### [Stored data entries]
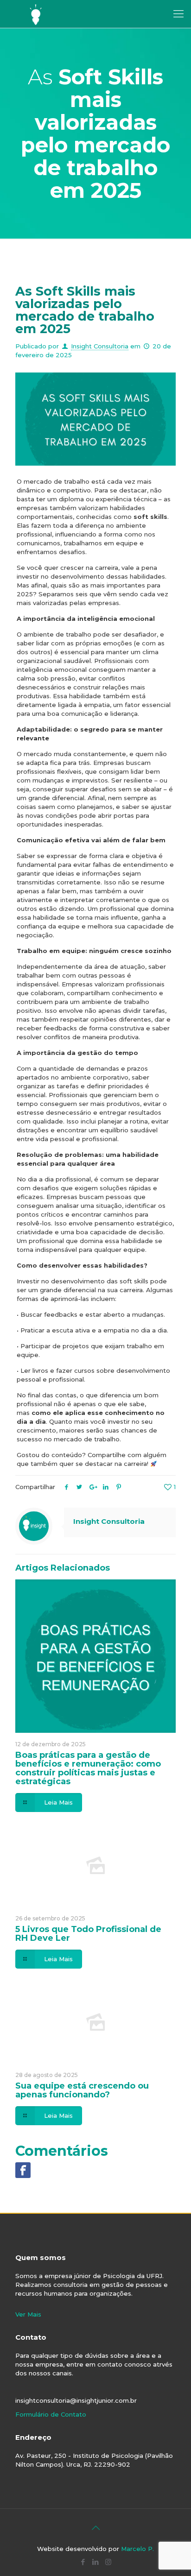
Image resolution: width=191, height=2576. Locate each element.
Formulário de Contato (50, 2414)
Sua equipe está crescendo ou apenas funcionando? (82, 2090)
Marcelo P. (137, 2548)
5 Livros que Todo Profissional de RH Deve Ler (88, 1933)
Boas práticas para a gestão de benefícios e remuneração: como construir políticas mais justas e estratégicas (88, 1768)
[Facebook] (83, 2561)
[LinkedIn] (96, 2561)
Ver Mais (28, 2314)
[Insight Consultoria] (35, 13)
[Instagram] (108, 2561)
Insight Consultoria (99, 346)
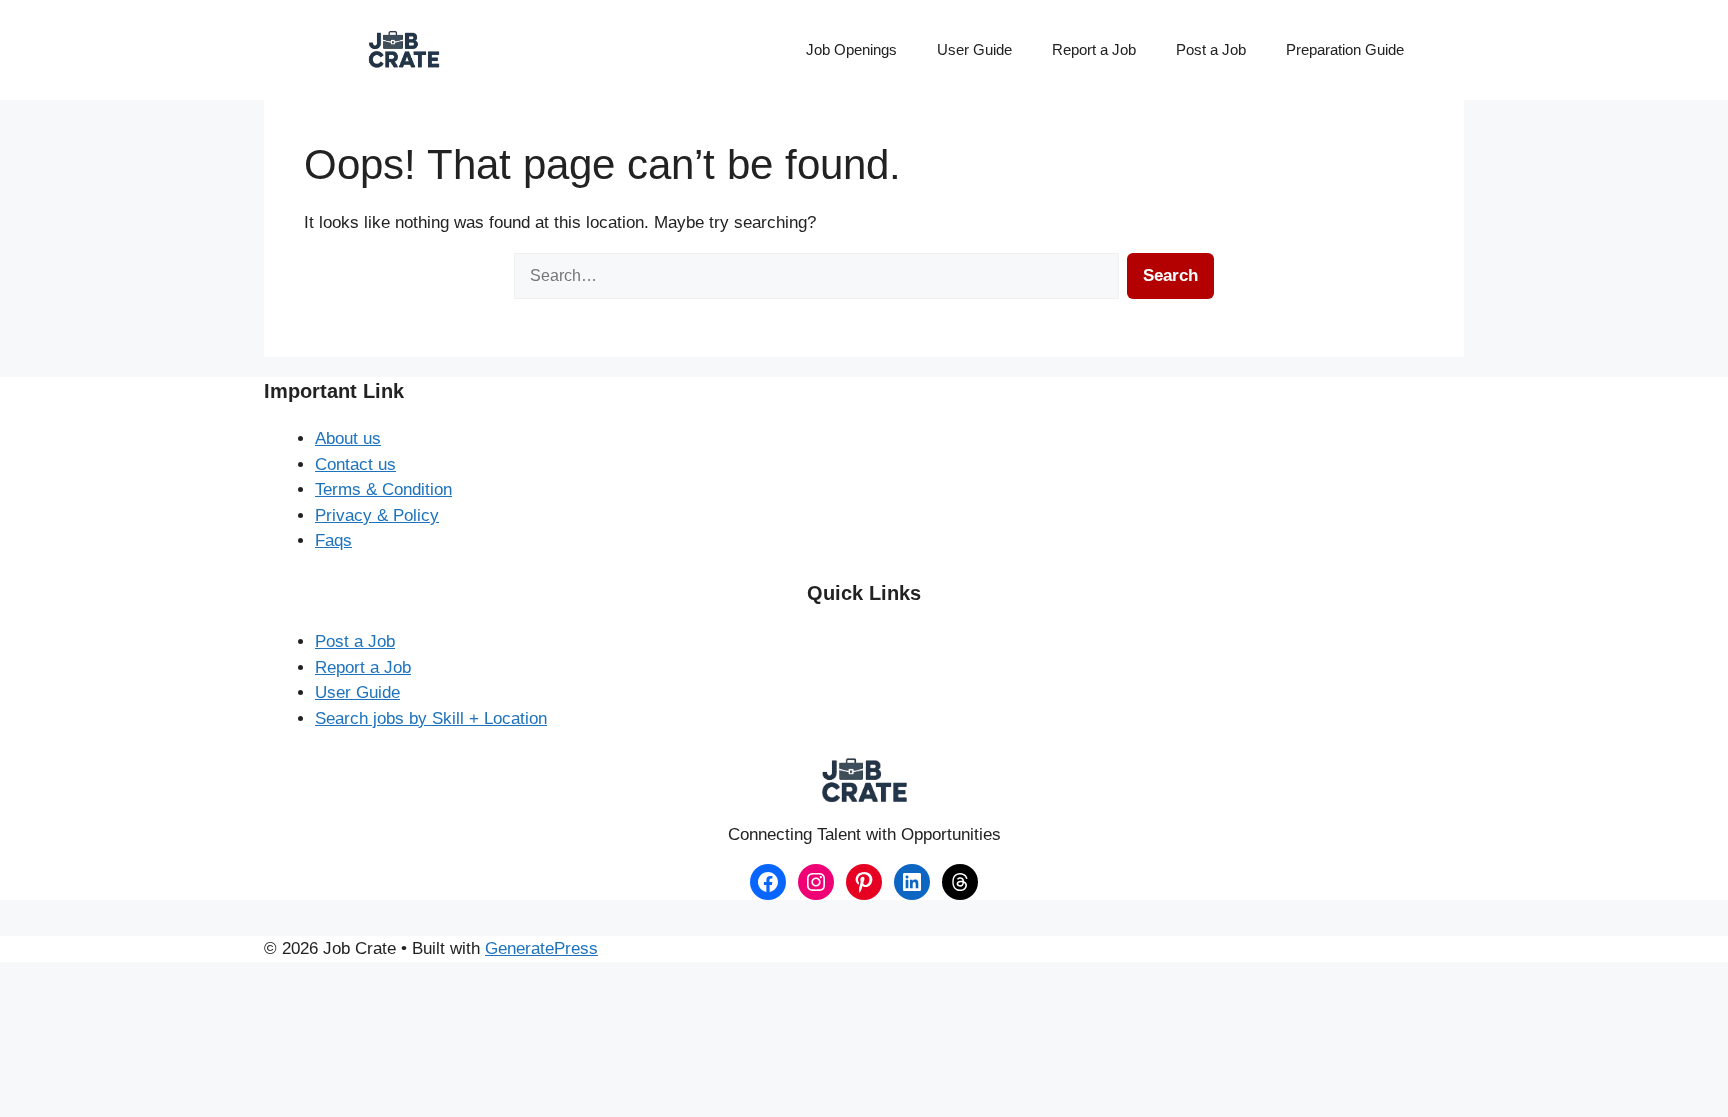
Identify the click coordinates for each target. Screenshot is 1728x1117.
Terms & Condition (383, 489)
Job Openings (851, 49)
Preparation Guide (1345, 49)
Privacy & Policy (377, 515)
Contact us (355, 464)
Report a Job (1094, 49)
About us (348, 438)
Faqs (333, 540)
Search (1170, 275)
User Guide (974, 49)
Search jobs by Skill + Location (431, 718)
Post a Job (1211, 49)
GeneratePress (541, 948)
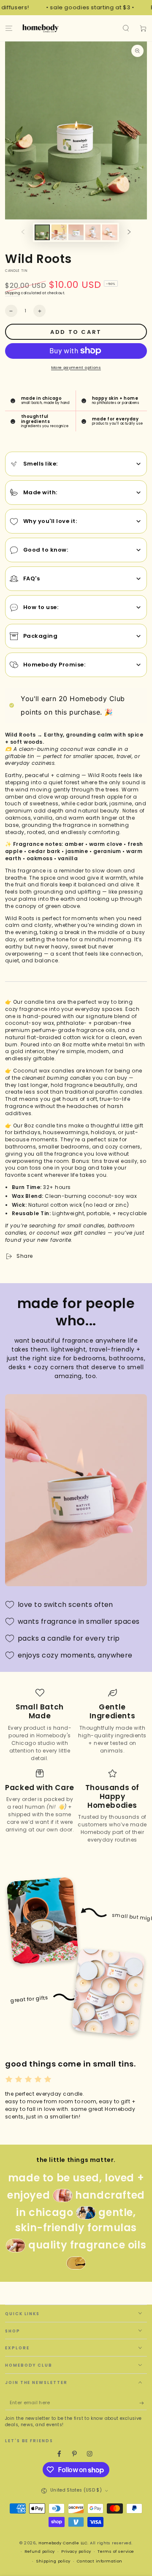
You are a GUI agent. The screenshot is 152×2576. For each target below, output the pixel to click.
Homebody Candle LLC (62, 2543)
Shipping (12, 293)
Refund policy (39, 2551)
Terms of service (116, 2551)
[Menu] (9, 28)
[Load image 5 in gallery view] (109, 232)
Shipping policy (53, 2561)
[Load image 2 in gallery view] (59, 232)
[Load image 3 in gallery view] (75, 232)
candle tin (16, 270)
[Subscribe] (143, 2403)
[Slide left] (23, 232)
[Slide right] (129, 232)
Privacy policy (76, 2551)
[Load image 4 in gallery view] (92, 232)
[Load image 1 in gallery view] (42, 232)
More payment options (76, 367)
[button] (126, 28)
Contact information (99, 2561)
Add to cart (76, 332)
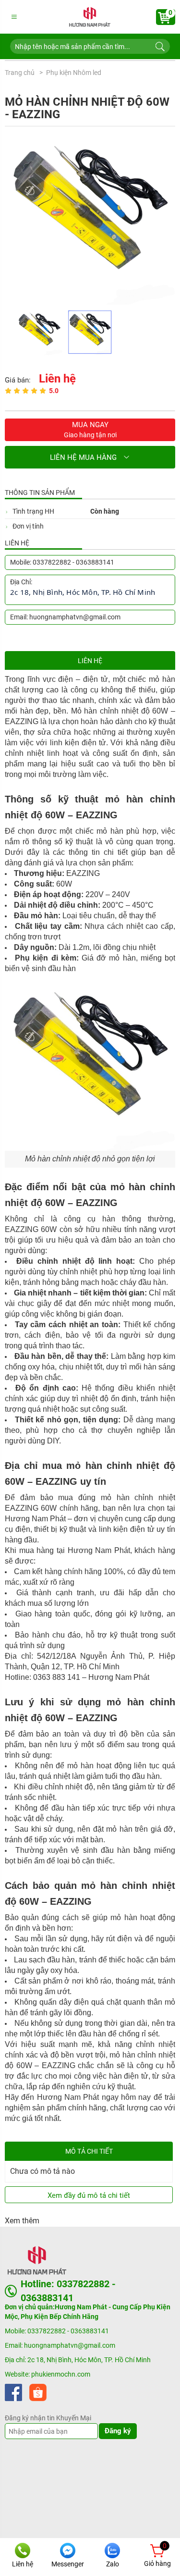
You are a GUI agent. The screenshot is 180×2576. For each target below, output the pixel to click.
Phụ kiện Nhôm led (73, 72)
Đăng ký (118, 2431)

### [EXERCISE]
When the line with "Sua equipe está" is reached in the data above, begin copying, and stop after the line with "Insight Consultoria (99, 346)"; copy each line exactly, both ends included.

### [EXERCISE SOLUTION]
Sua equipe está crescendo ou apenas funcionando? (82, 2090)
Marcelo P. (137, 2548)
5 Livros que Todo Profissional de RH Deve Ler (88, 1933)
Boas práticas para a gestão de benefícios e remuneração: como construir políticas mais justas e estratégicas (88, 1768)
[Facebook] (83, 2561)
[LinkedIn] (96, 2561)
Ver Mais (28, 2314)
[Insight Consultoria] (35, 13)
[Instagram] (108, 2561)
Insight Consultoria (99, 346)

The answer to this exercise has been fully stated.